## Actions to take
1. Please transcribe a passage from the post about Spoon.net's virtualized browsers, beginning at the words "Now that I’m" and ending after "with SharePoint 2013!".
2. In the post about Spoon.net's virtualized browsers, whom did the writer contact at Spoon.net before writing it?

━━ Document passage

For quite a while now (my annual subscription is up for renewal soon), I’ve been using Spoon.net‘s virtualized browsers. I’ve tweeted about Spoon.net’s
“magic browser page” many times, but I think it’s post-worthy.
Not only are the virtualized browsers great for testing sites, they also really come in handy when I need to access a client VPN or system using a down-level version. IE8 may not be the darling of designers anywhere, but it sure is the darling of many enterprise IT departments.
Now that I’m running Windows 8.1 on my laptop, with IE11 coming along for the ride, I’m using the Spoon.net virtualized browsers more and more. I still do a lot of work with SharePoint 2007 and 2010, and IE11 just doesn’t cut it. Heck, IE11 still doesn’t cut it with SharePoint 2013!
But I digress. With the plethora of browser versions available at Spoon.net, you can test just about anything. Or, if you’re like me and need different browser versions all the time just to work, it’s very worth the subscription price. (The Spoon.net pricing is quite reasonable, considering all you get.)
When I was thinking about writing this post, I reached out to Colin McIntosh, who is one of the business development guys at Spoon.net, to see what else I should know. I’m taking advantage of very little of what Spoon.net gives me, and I knew that was the case. I didn’t realize how much else was there, some of it covered by my subscription.

━━━━
━━ Extracted material

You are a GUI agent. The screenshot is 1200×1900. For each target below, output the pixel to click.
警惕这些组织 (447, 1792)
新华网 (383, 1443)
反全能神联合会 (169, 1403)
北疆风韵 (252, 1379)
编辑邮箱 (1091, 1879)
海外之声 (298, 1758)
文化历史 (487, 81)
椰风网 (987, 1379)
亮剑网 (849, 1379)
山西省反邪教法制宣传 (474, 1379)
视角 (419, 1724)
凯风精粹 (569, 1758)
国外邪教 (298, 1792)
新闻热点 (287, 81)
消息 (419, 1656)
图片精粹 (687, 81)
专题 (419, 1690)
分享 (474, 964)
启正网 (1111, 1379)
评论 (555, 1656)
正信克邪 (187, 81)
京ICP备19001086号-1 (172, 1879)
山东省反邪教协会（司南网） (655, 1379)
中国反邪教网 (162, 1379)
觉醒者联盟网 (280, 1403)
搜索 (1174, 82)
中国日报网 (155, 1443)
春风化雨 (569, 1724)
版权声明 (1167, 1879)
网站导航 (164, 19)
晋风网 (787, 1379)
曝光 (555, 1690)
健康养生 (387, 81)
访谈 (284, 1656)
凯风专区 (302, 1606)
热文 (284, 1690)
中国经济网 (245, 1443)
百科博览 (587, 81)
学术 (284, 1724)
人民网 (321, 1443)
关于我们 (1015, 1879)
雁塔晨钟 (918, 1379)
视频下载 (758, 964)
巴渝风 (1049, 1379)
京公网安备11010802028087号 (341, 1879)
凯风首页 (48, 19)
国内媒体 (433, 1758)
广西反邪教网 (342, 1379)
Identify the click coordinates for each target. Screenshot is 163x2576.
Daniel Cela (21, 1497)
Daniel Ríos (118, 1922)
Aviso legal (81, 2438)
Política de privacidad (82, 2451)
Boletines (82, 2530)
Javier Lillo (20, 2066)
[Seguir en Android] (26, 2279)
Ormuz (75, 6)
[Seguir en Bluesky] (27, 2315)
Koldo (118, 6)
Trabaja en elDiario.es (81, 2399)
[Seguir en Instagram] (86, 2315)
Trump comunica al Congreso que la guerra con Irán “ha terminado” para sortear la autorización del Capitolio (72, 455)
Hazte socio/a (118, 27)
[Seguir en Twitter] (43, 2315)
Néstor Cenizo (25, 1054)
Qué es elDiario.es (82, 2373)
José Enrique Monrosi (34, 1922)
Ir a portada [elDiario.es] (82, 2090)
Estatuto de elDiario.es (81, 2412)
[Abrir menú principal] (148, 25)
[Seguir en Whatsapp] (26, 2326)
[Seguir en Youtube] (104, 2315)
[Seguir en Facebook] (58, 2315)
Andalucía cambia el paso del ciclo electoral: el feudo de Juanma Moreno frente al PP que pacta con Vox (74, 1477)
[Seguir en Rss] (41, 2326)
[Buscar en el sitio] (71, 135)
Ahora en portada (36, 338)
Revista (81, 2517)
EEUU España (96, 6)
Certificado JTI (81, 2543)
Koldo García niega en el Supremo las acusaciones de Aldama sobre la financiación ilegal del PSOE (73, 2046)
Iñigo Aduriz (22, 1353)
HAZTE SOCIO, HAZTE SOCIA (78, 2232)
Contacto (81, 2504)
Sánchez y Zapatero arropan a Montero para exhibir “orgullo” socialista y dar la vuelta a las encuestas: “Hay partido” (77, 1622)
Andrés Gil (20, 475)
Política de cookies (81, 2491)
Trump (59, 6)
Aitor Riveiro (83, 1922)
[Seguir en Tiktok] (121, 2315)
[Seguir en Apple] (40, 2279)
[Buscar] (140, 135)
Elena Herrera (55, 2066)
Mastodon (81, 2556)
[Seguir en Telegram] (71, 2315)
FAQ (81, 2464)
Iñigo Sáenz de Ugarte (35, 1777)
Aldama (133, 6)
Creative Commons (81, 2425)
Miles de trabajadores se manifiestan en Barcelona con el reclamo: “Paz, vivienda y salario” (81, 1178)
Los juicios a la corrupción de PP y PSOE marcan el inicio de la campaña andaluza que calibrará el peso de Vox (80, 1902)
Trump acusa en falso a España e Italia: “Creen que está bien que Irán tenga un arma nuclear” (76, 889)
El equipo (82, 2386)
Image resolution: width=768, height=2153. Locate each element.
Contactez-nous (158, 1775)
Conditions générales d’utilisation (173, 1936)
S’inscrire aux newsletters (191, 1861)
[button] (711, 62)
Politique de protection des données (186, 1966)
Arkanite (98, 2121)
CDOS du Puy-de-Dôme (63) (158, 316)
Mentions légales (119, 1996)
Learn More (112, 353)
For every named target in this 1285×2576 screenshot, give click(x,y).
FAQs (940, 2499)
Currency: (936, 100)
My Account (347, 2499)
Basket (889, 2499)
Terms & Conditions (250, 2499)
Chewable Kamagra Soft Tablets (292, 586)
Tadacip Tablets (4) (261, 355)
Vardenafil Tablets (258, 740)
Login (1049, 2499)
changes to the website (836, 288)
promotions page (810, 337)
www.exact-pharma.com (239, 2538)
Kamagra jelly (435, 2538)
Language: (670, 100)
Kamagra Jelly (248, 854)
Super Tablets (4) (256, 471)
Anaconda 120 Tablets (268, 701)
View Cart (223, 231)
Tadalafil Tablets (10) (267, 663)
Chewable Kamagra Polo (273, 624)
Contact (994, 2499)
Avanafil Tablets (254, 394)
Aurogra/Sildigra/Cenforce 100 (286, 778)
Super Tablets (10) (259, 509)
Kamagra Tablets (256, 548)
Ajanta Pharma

━━━━

## Task results
1.
Now that I’m running Windows 8.1 on my laptop, with IE11 coming along for the ride, I’m using the Spoon.net virtualized browsers more and more. I still do a lot of work with SharePoint 2007 and 2010, and IE11 just doesn’t cut it. Heck, IE11 still doesn’t cut it with SharePoint 2013!

2. Colin McIntosh, one of the business development guys at Spoon.net.